Какое же место занимает «Принцесса Грёза» в генезисе декоративно-монументального стиля Врубеля в его связи с театром и музыкой? Почти все исследователи Врубеля с начала 1890-х годов видели в этом произведении явную связь со стилем модерн в русской культуре конца 1890—начала 1900-х годов, забывая о том, что именно Врубель и был первым крупным художником-живописцем, скульптором и декоратором русского модерна, его создателем-стилистом. В процессе эволюции исторического понимания и художественной оценки русского модерна в архитектуре и всем художественном творчестве той эпохи соответственно изменялось и отношение к произведениям художника в этом стиле! Так, Бакушинский находил утонченным «изыск трубадурской мистической любви» и «образ черноземной мужицкой мощи, вступающей в союз с феодальным богатырством». Для него это «характерная врубелевская дань эпохе, ее культурным тенденциям, ее назревшим реакционным настроениям, которые питали романтику исторического ретроспективизма в модерне»[160]. Может быть, с точки зрения социологии искусства Бакушинский недалек от истины. Однако такой анализ дает мало для понимания генезиса стиля самого Врубеля. Мы видели, что выбор темы «Принцессы Грёзы» был обусловлен биографическими причинами, но стилистическое решение панно вытекало из всего предшествующего развития Врубеля-художника и, на наш взгляд, теснейшим образом связано с его любовью к музыкальному театру и работой как театрального декоратора. Из цитированных ранее писем Врубеля следует, что он сам ставил перед собой в этих панно, особенно в «Принцессе Грёзе», прежде всего декоративную задачу («...жюри признало вещи слишком претенциозными для декоративной задачи»), а не станковую или монументальную. Он писал панно для временного выставочного павильона, который после закрытия выставки был обречен на слом или перестройку для иных целей, и, следовательно, жизнь его панно на стенах этого павильона могла быть недолгой, как у театральных живописных декораций.

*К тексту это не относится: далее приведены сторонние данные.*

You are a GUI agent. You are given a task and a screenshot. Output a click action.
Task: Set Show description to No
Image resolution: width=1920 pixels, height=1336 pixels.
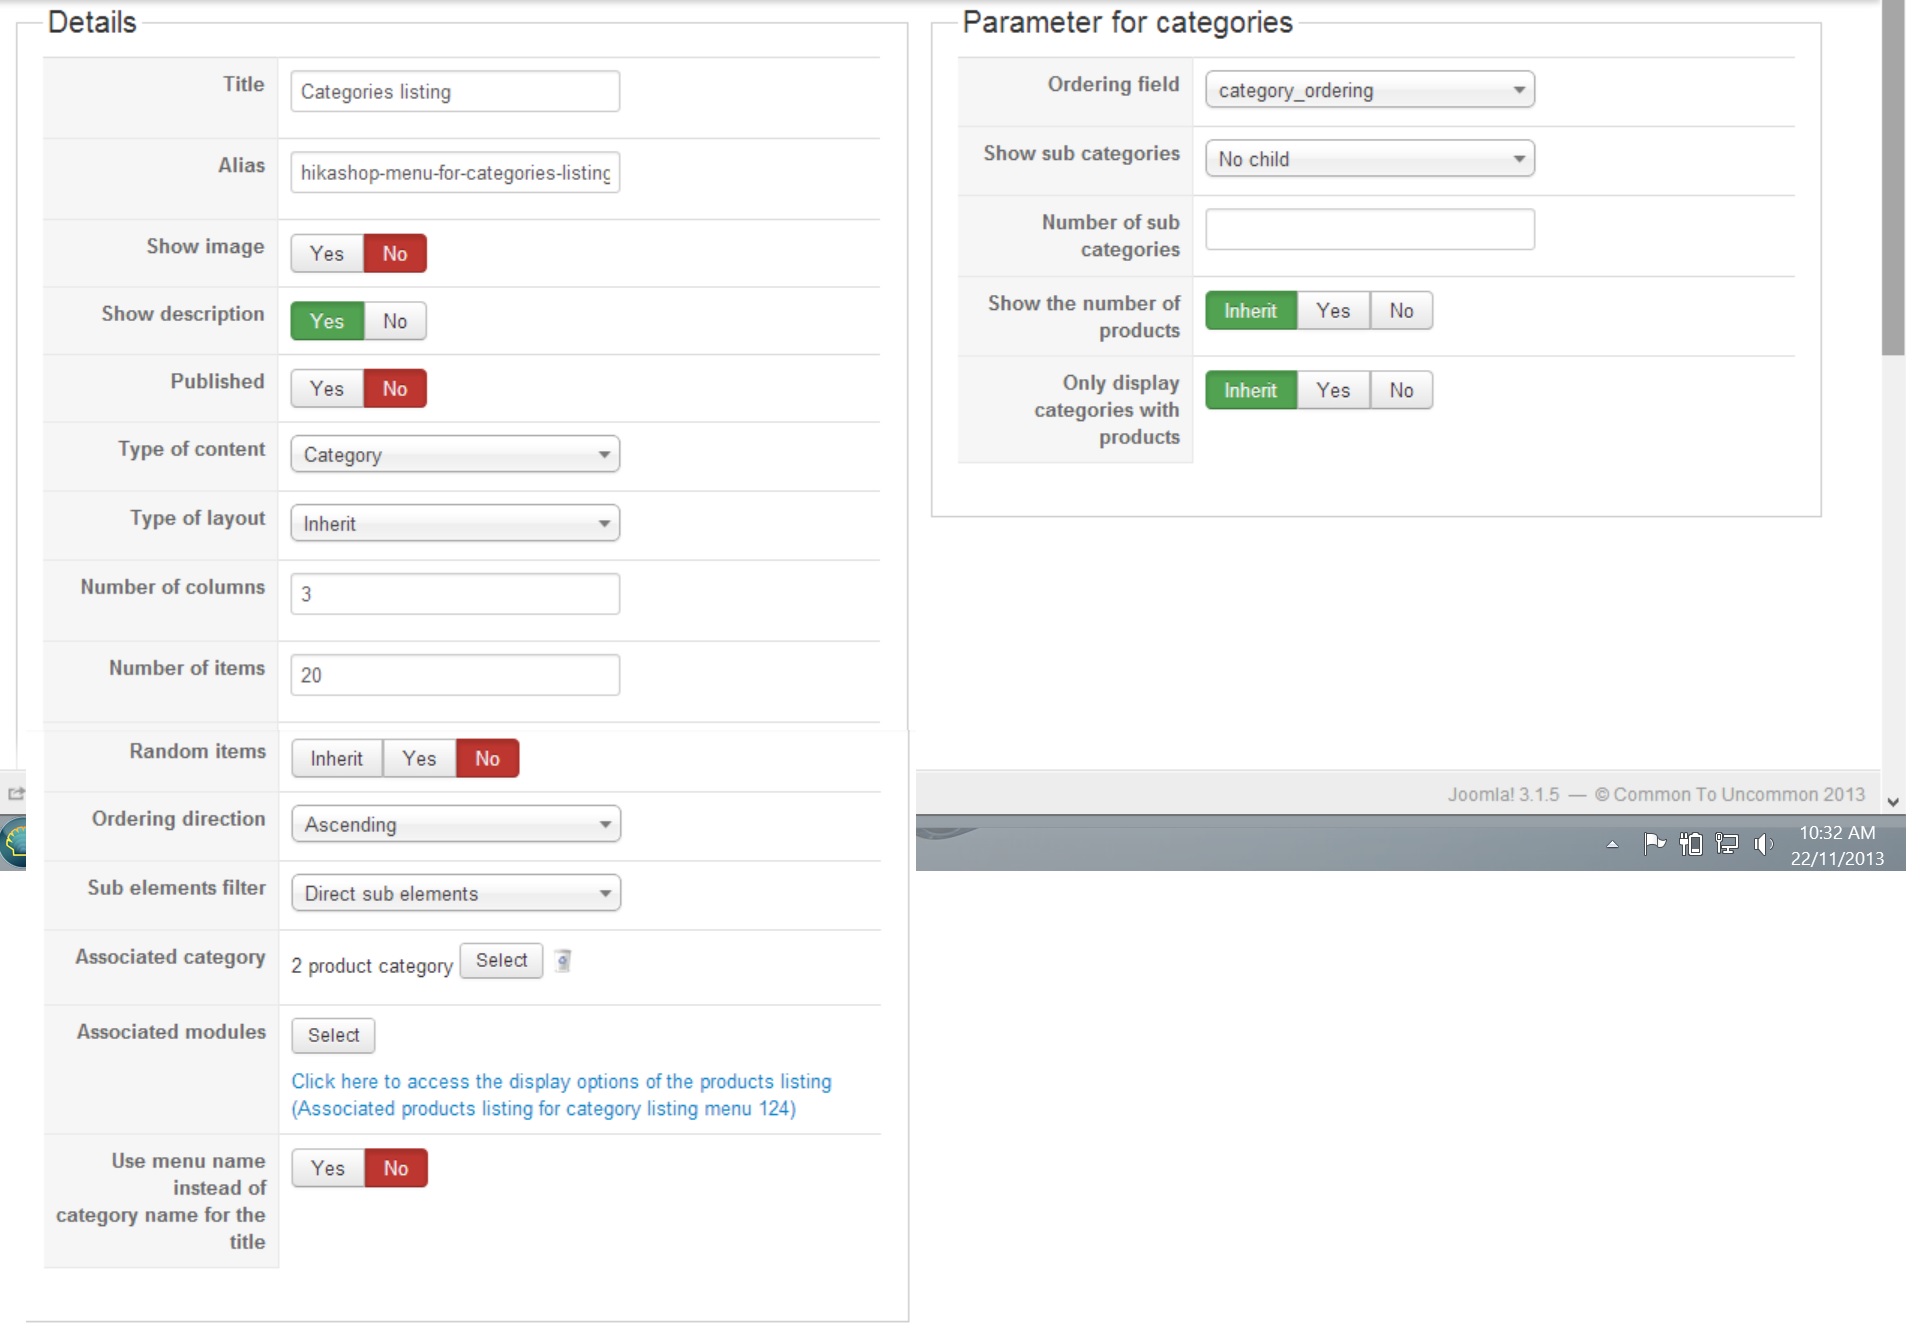click(x=395, y=322)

По стилю панно «Принцесса Грёза» явилось развитием его идей театральных занавесов, над которыми он работал с 1891 года. «Принцесса Грёза» была написана Врубелем еще раз в розово-оранжевых тонах для оперного театра С. И. Зимина, но теперь — как арлекин, что, несомненно, подтверждает театральность этой темы и ее композиции в сознании самого Врубеля. Но панно все же предназначается для определенного интерьера, а не для портальной арки сцены, и потому арлекин с «Принцессой Грёзой» было трудно связать с занавесом[161]. В композиции панно Врубель отлично справился с отведенным местом в художественном павильоне, подчинил ее плоскости, но распластал изображение как орнамент на ковре. Вместе с тем он дает почувствовать второй и третий планы в глубину, как в скульптурном рельефе. Изысканность линий и узорчатость пятен в этом сложном по изобразительному материалу панно приведены к кристальной поэтической ясности и четкости баллады, в нем нет ничего мистического и туманного; напротив, это понятное всякому образованному человеку живописно-образное иносказание возвышенной рыцарской любви, преодолевающей все преграды, которой не страшна и сама смерть.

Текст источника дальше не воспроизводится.